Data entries
################
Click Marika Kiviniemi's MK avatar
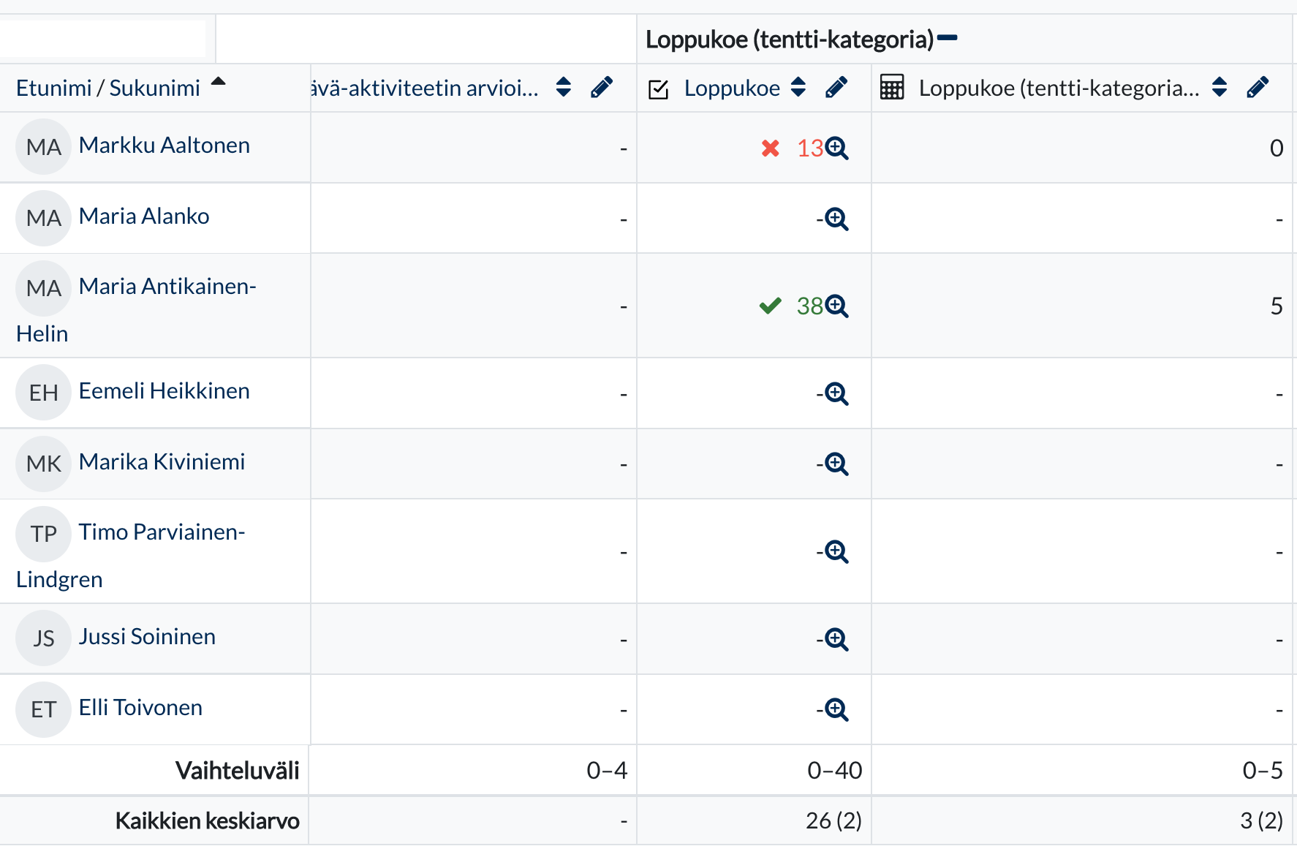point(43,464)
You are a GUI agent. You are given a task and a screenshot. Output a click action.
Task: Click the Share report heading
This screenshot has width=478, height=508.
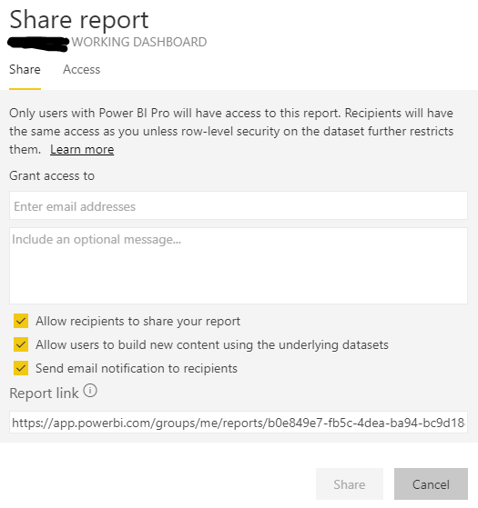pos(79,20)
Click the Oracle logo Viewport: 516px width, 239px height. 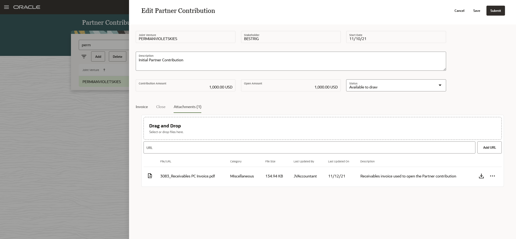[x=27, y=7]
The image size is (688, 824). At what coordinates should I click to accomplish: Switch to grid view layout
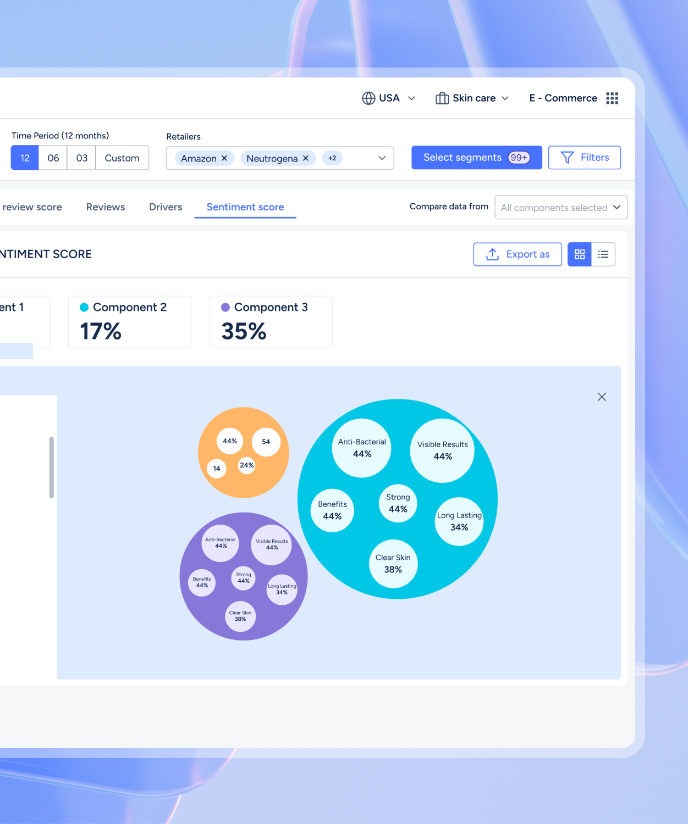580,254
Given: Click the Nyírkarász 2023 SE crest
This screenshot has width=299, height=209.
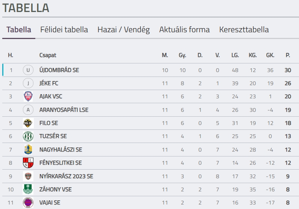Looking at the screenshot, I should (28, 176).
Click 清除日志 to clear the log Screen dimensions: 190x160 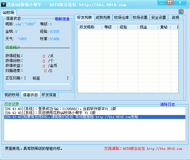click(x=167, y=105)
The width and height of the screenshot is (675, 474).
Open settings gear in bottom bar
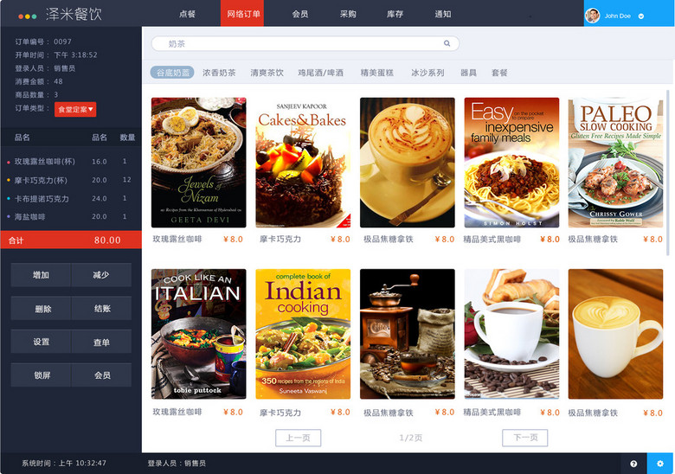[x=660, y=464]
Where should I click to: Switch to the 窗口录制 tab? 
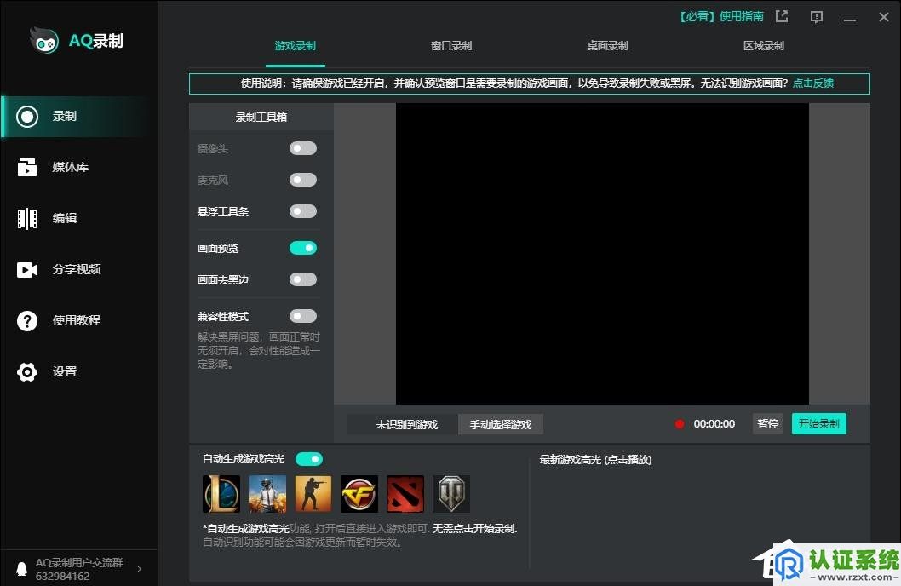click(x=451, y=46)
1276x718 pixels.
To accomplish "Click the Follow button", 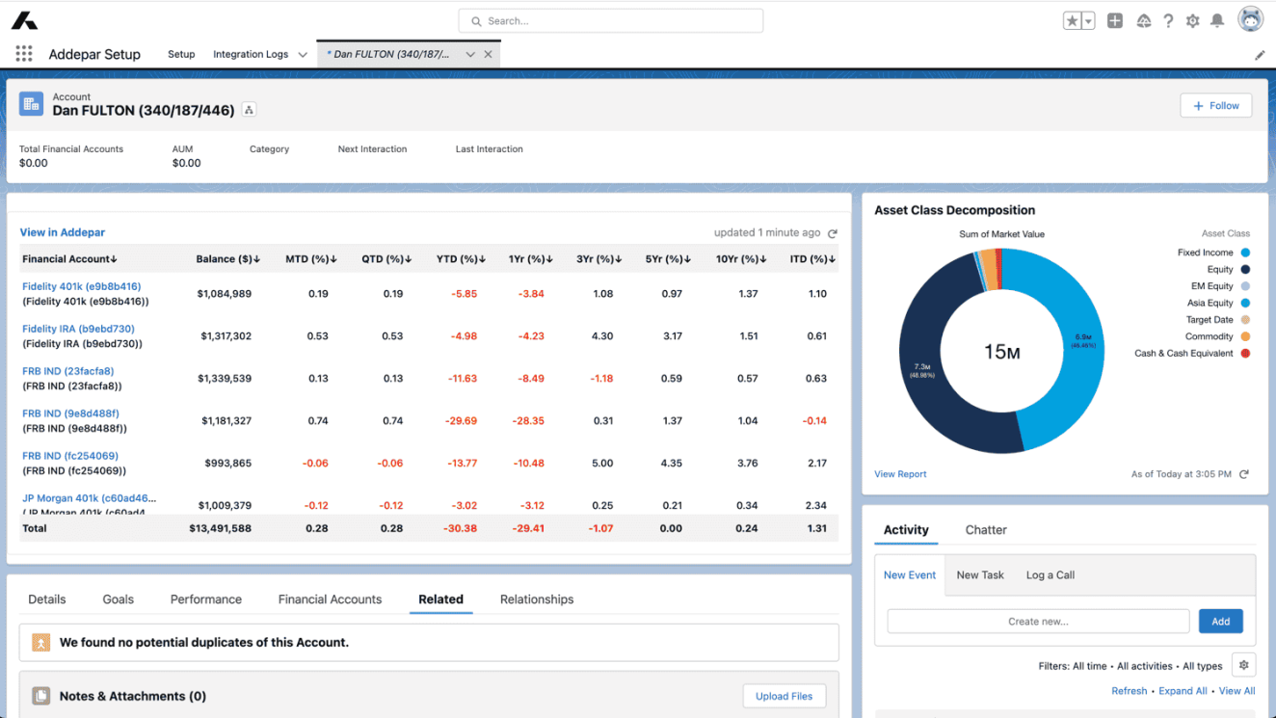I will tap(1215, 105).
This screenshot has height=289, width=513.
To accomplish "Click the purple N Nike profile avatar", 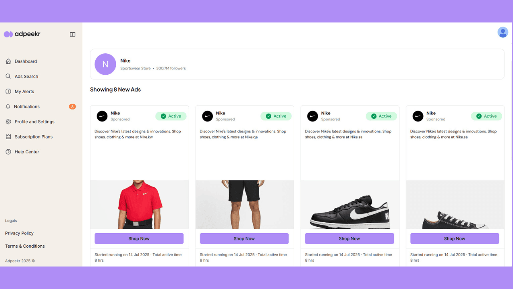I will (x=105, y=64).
################
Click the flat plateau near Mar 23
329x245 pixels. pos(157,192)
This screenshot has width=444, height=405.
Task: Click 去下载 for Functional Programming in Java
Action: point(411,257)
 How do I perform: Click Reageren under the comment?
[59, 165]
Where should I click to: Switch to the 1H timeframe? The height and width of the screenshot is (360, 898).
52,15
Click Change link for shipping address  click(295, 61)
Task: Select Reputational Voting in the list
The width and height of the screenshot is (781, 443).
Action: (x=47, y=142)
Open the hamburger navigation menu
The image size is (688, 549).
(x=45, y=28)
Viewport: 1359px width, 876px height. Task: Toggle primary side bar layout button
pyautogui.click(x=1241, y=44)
################
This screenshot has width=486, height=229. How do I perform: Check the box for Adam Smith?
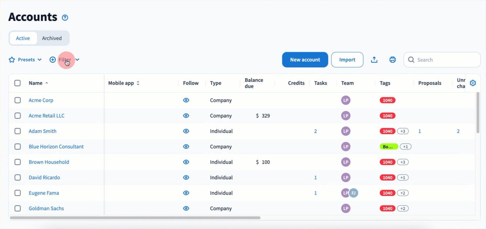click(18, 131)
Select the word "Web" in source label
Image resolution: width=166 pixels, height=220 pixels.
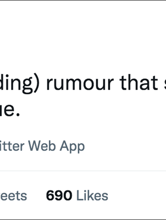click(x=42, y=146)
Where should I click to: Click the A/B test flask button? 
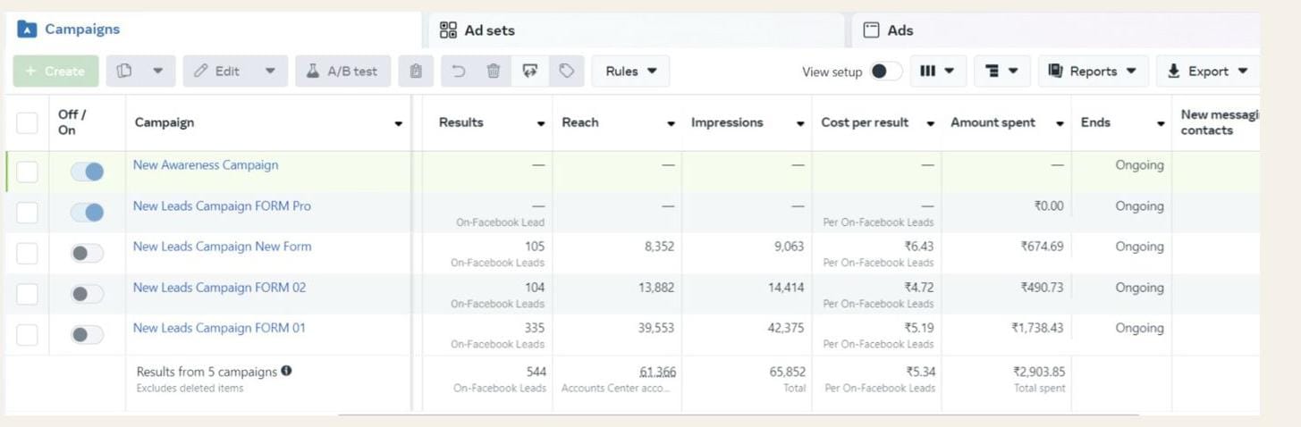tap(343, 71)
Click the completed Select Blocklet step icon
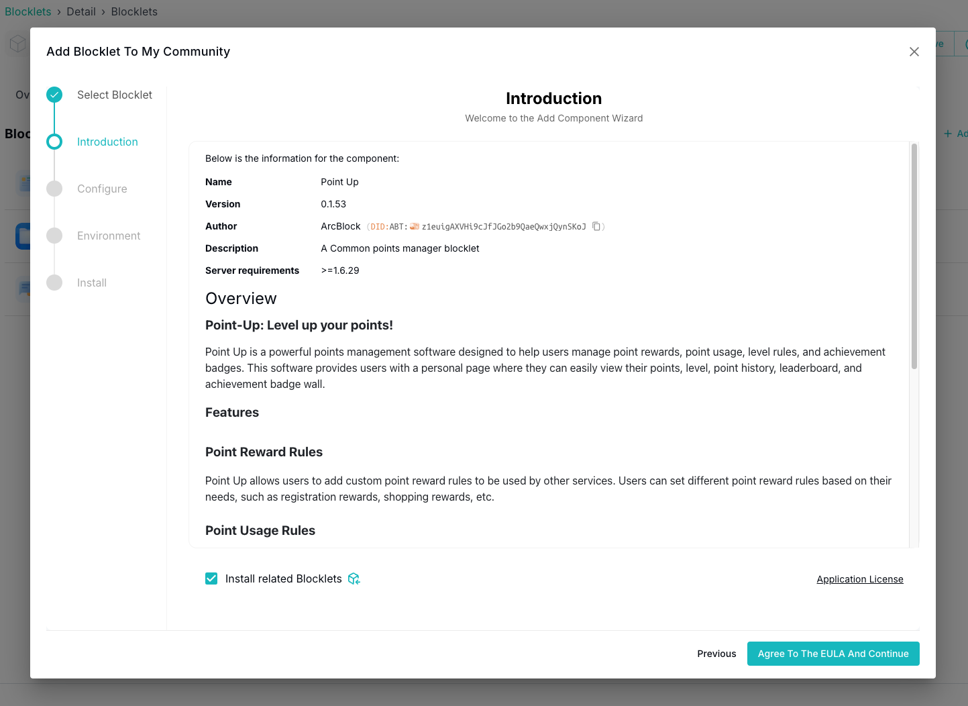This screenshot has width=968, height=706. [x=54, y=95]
################
* Given request *
Copy everything from the line containing "Task: Select Reputational Voting in the list" down to the line containing "pyautogui.click(x=1241, y=44)", swapping "hamburger" for "main" and leaving everything else unchanged.

* Correct output *
Task: Select Reputational Voting in the list
The width and height of the screenshot is (781, 443).
Action: (x=47, y=142)
Open the main navigation menu
The image size is (688, 549).
(x=45, y=28)
Viewport: 1359px width, 876px height. Task: Toggle primary side bar layout button
pyautogui.click(x=1241, y=44)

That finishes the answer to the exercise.